* THE EXERCISE
Can you copy word for word the lines from the one containing "Expand the Connection field chevron" through the last line of the entries, both ends included, leaving the pictures out?

(A run of entries)
------------------------------
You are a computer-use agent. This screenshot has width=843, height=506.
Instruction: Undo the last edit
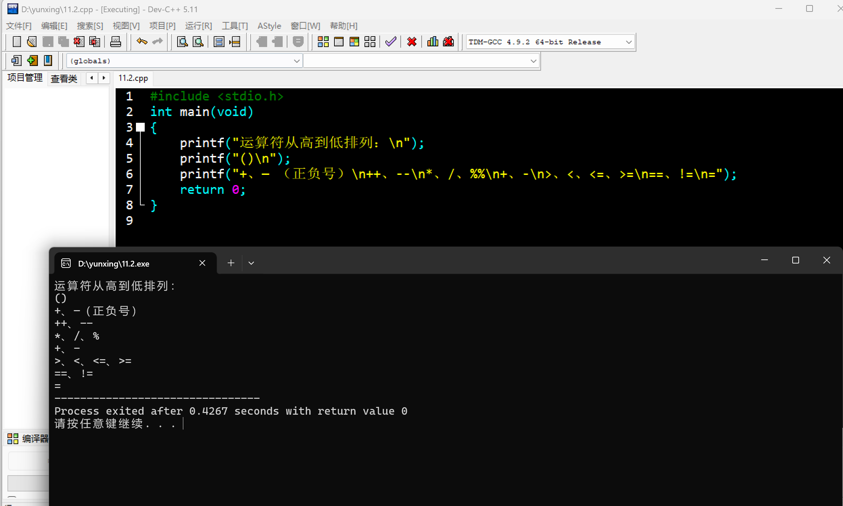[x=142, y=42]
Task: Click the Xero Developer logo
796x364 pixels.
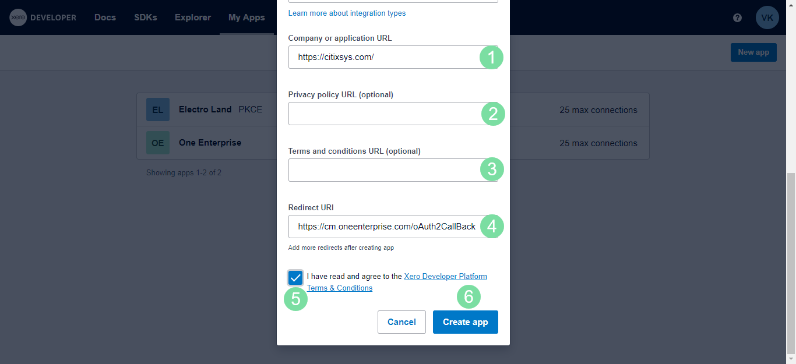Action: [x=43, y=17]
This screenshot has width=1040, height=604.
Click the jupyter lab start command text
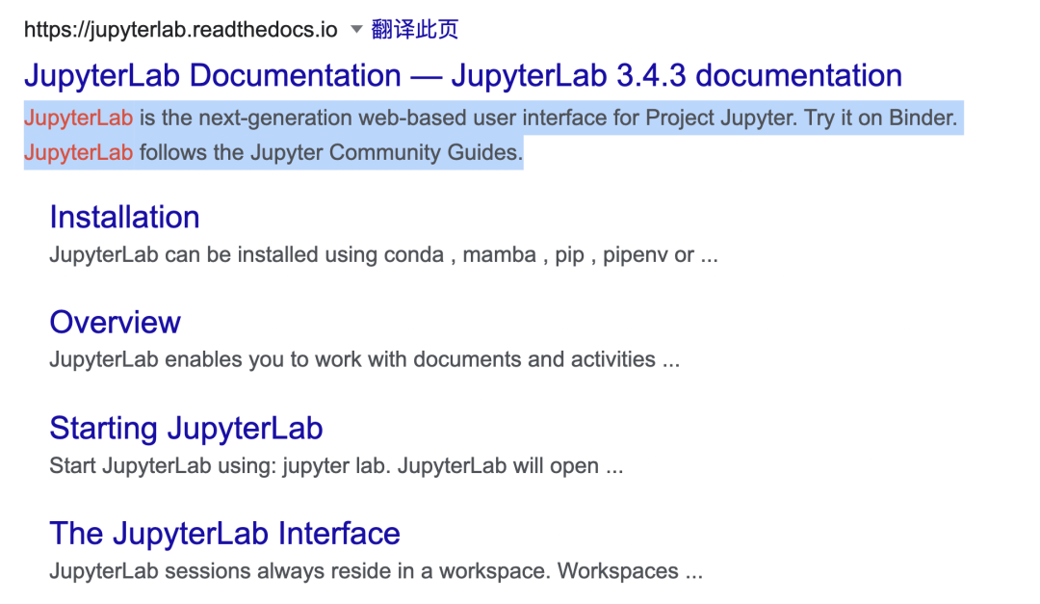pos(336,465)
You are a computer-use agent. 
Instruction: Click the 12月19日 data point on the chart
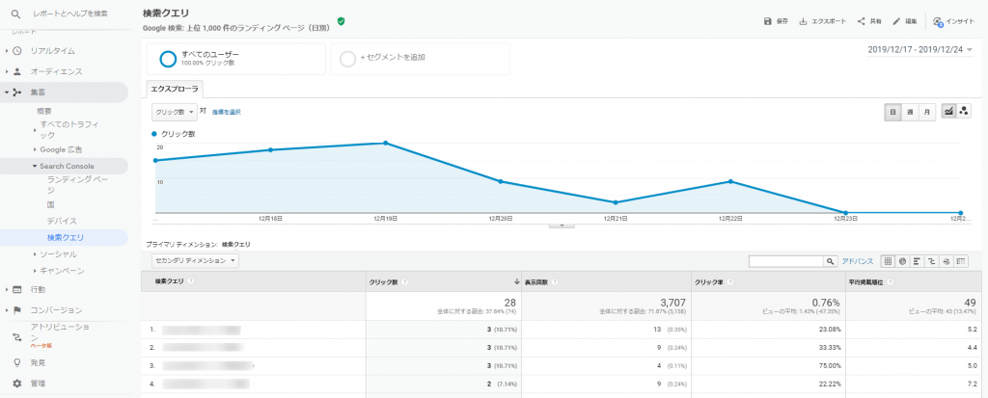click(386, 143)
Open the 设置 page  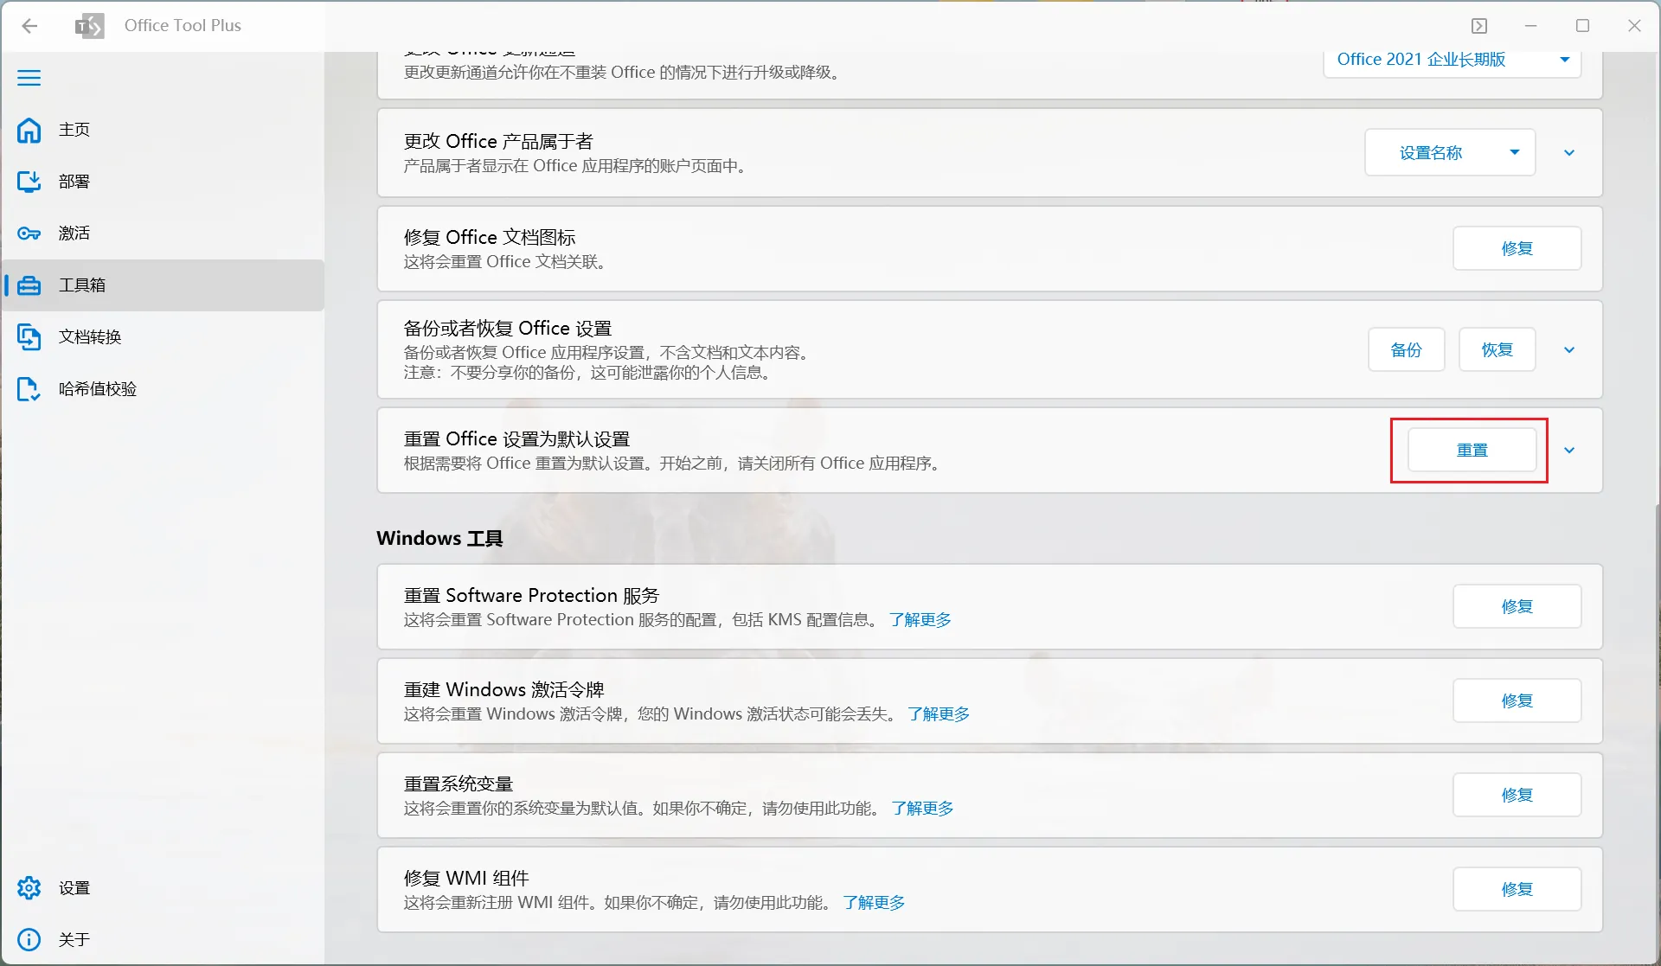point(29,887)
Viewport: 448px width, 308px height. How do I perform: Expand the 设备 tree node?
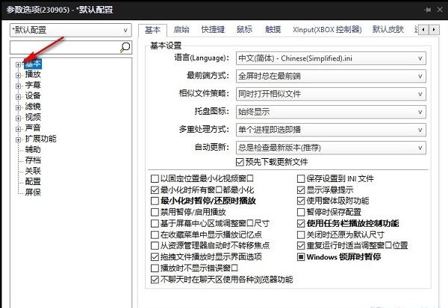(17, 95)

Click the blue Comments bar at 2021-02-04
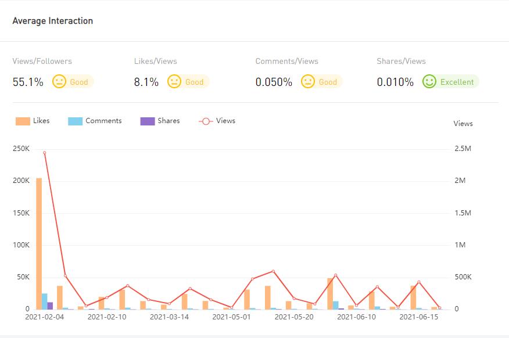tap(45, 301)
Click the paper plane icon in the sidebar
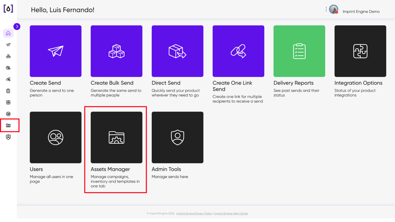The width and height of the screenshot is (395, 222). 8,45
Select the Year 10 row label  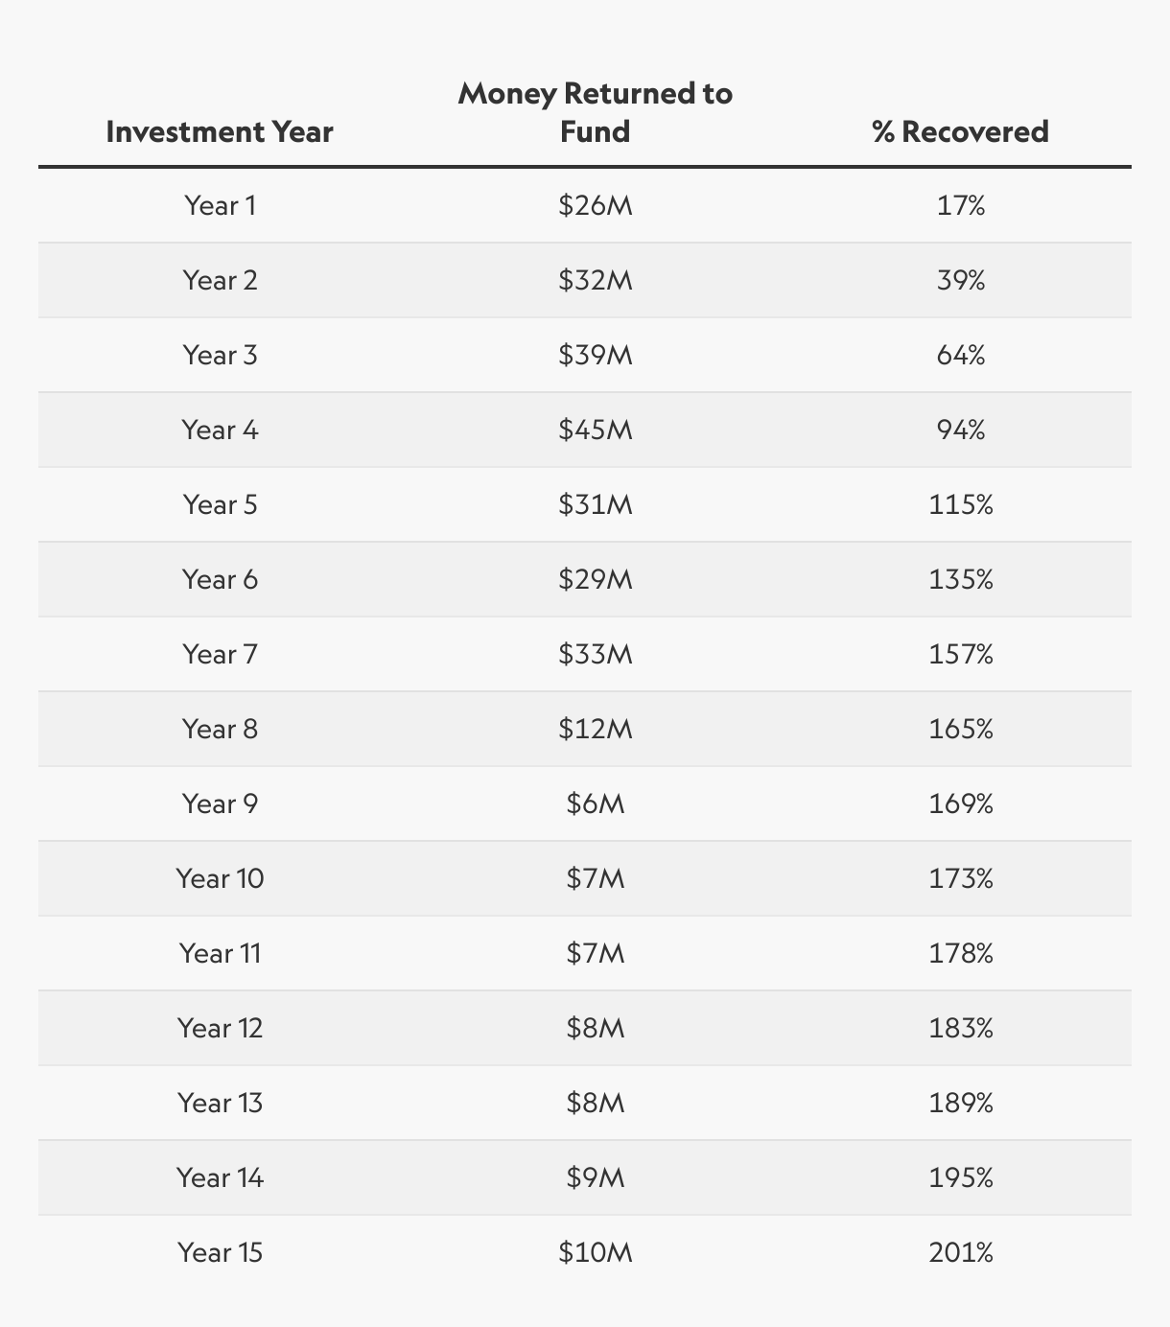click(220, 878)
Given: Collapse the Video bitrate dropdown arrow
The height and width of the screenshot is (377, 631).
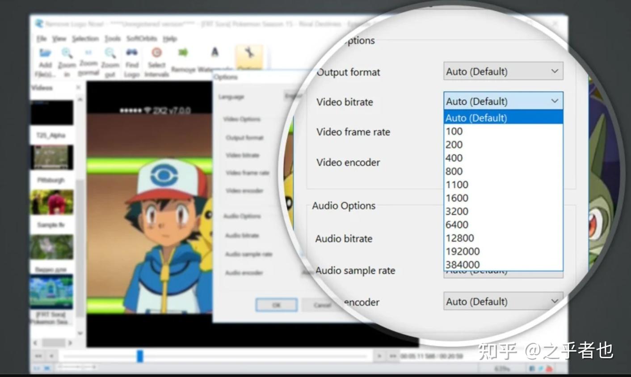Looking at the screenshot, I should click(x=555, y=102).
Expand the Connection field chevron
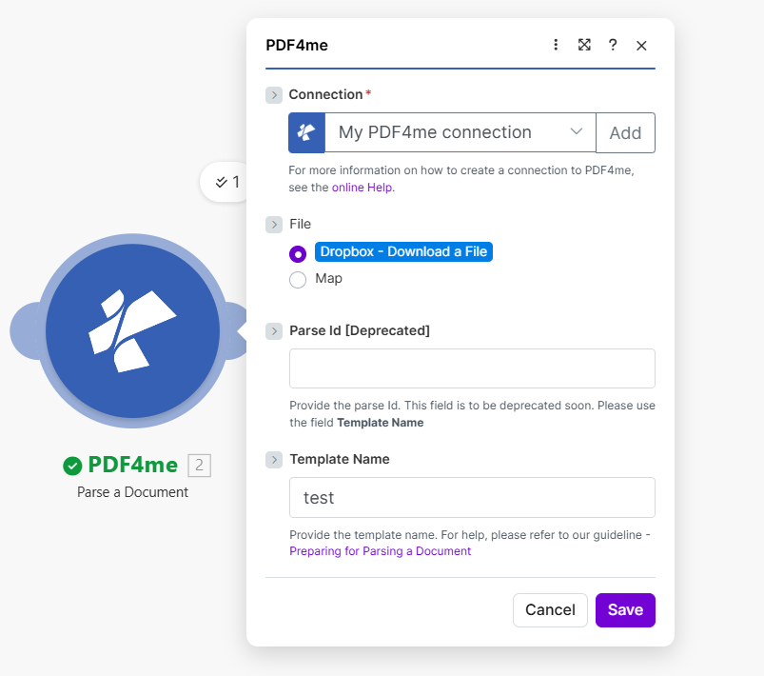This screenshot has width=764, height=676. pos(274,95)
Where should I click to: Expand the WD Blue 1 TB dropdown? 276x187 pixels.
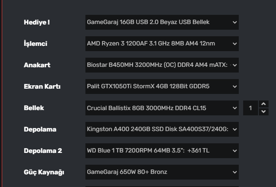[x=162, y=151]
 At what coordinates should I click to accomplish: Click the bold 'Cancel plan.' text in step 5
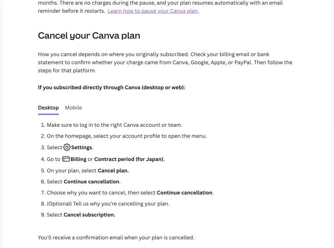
------------------------------
* CORRECT RESPONSE
Expand the Connection field chevron
This screenshot has width=764, height=676. pos(274,95)
Where should I click to: Expand the WD Blue 1 TB dropdown? 276x187 pixels.
[x=162, y=151]
 At what coordinates should I click to accomplish: Click the bold 'Cancel plan.' text in step 5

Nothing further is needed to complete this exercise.